Download or read book Peirce s Empiricism written by Aaron Bruce Wilson and published by Lexington Books. This book was released on 2016-10-19 with total page 359 pages. Available in PDF, EPUB and Kindle. Book excerpt: Widely praised as a founder of modern semiotics and of the pragmatist tradition in philosophy, Charles S. Peirce (1839-1914) spent over forty years developing a philosophical system that addresses the fundamental problems of Western metaphysics, epistemology, and value theory. Although never formally completed, what emerges from Peirce’s writings is a distinctive system, through an innovative semiotic or theory of signs and cognition, that combines with a robustly realist metaphysics that emphasizes the mind-independence of laws and other universals. Peirce’s Empiricism: Its Roots and Its Originality explains this marriage of empiricism with realism by tracing the roots of Peirce’s thought in the history of Western philosophy, with particular attention paid to his predecessors in the empiricist and the common sense traditions. By purging modern empiricism of its nominalistic metaphysics and its Cartesian assumptions about mind and knowledge, and by combining it with insights from sources as diverse as Duns Scotus and Charles Darwin, Peirce reinvents the idea that all our knowledge depends on sense perception while reaffirming the place of philosophy as a foundational field of inquiry.
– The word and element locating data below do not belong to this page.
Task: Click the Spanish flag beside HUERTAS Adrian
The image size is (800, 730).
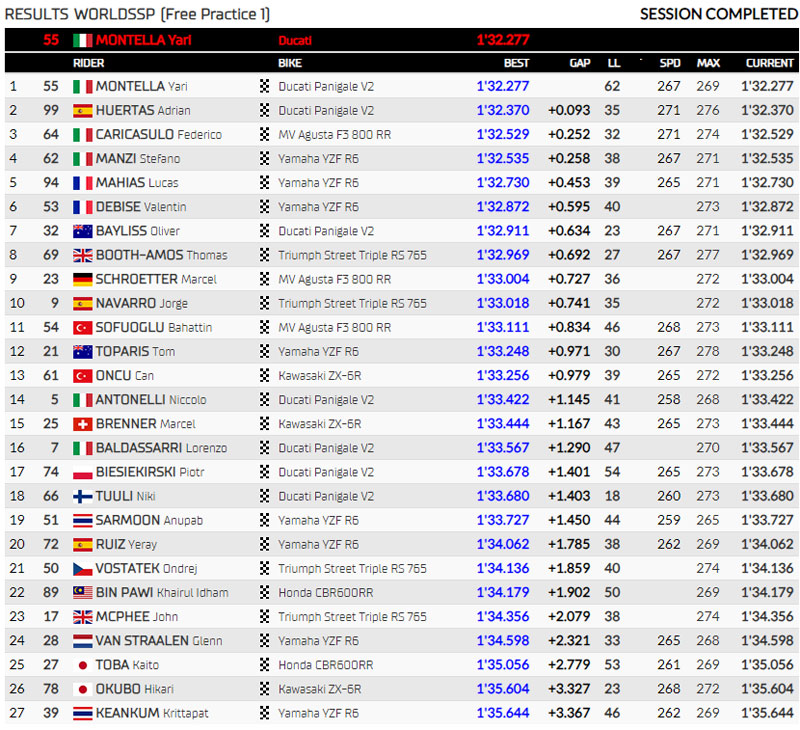Action: (x=82, y=110)
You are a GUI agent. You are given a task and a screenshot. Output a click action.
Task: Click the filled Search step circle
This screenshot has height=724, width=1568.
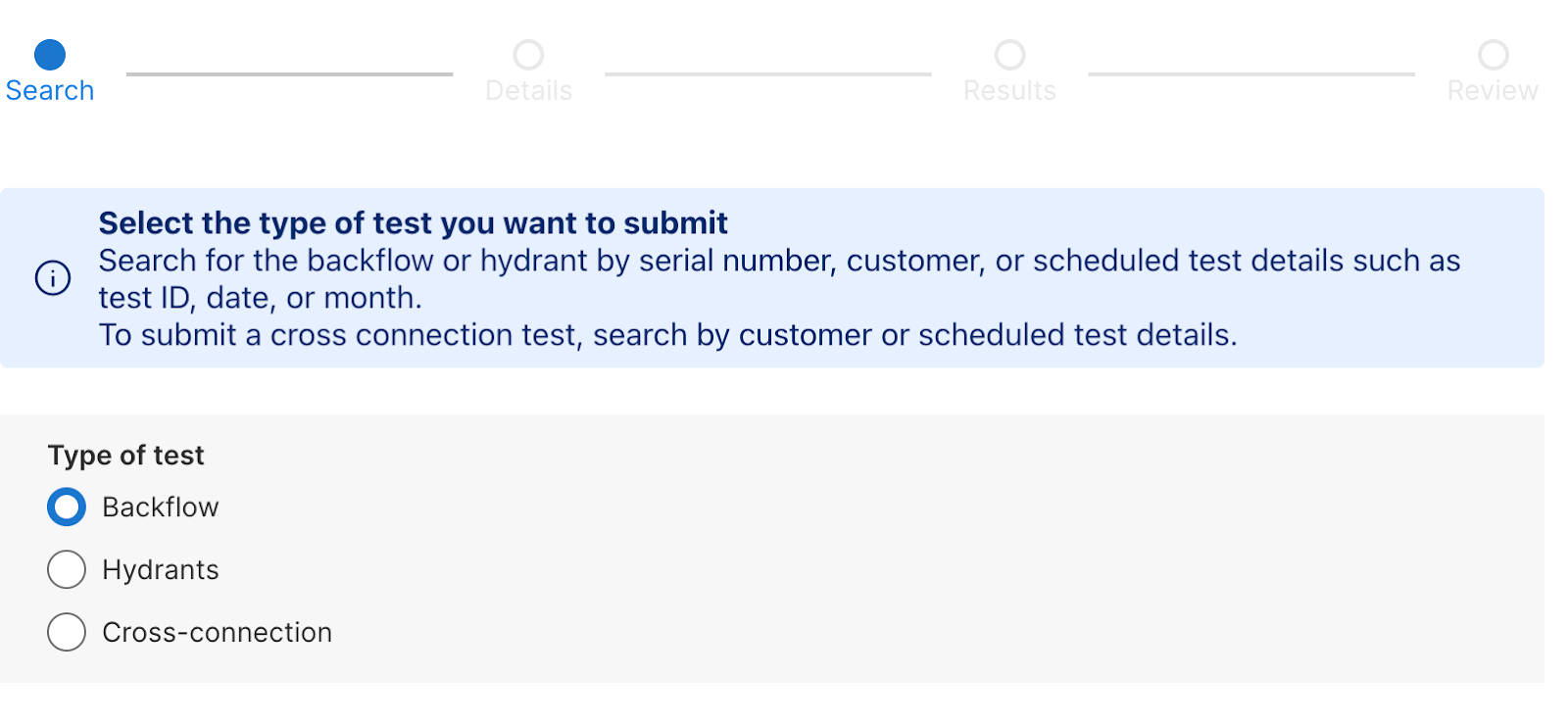coord(50,55)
In Peirce’s Empiricism, Aaron Bruce Wilson defends an interpretation of Peirce’s philosophical work as forming a systematic whole, and develops the connections between Peirce, Reid, and the British empiricists. Wilson provides focused analyses of Peirce’s accounts of experience, habit, perception, semeiosis, truth, and ultimate ends. This book will be of great value to students and scholars with interests in Peirce, American philosophy more broadly, modern philosophy, and semiotics.

Book Social Empiricism

    Book Details:
  • Author : Miriam Solomon
  • Publisher : MIT Press
  • Release : 2007-01-26
  • ISBN : 9780262264648
  • Pages : 198 pages

Download or read book Social Empiricism written by Miriam Solomon and published by MIT Press. This book was released on 2007-01-26 with total page 198 pages. Available in PDF, EPUB and Kindle. Book excerpt: For the last forty years, two claims have been at the core of disputes about scientific change: that scientists reason rationally and that science is progressive. For most of this time discussions were polarized between philosophers, who defended traditional Enlightenment ideas about rationality and progress, and sociologists, who espoused relativism and constructivism. Recently, creative new ideas going beyond the polarized positions have come from the history of science, feminist criticism of science, psychology of science, and anthropology of science. Addressing the traditional arguments as well as building on these new ideas, Miriam Solomon constructs a new epistemology of science. After discussions of the nature of empirical success and its relation to truth, Solomon offers a new, social account of scientific rationality. She shows that the pursuit of empirical success and truth can be consistent with both dissent and consensus, and that the distinction between dissent and consensus is of little epistemic significance. In building this social epistemology of science, she shows that scientific communities are not merely the locus of distributed expert knowledge and a resource for criticism but also the site of distributed decision making. Throughout, she illustrates her ideas with case studies from late-nineteenth- and twentieth-century physical and life sciences. Replacing the traditional focus on methods and heuristics to be applied by individual scientists, Solomon emphasizes science funding, administration, and policy. One of her goals is to have a positive influence on scientific decision making through practical social recommendations.